## DATA TO PROCESS
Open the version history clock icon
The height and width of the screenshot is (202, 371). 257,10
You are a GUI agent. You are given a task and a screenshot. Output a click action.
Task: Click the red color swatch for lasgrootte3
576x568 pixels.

## TASK TO CARRY OUT
Repeat all of the records, letter for letter.

## RESPONSE TO THIS EXERCISE
Open the version history clock icon
The height and width of the screenshot is (202, 371). 257,10
You are a GUI agent. You are given a task and a screenshot. Output a click action.
Task: Click the red color swatch for lasgrootte3
576x568 pixels.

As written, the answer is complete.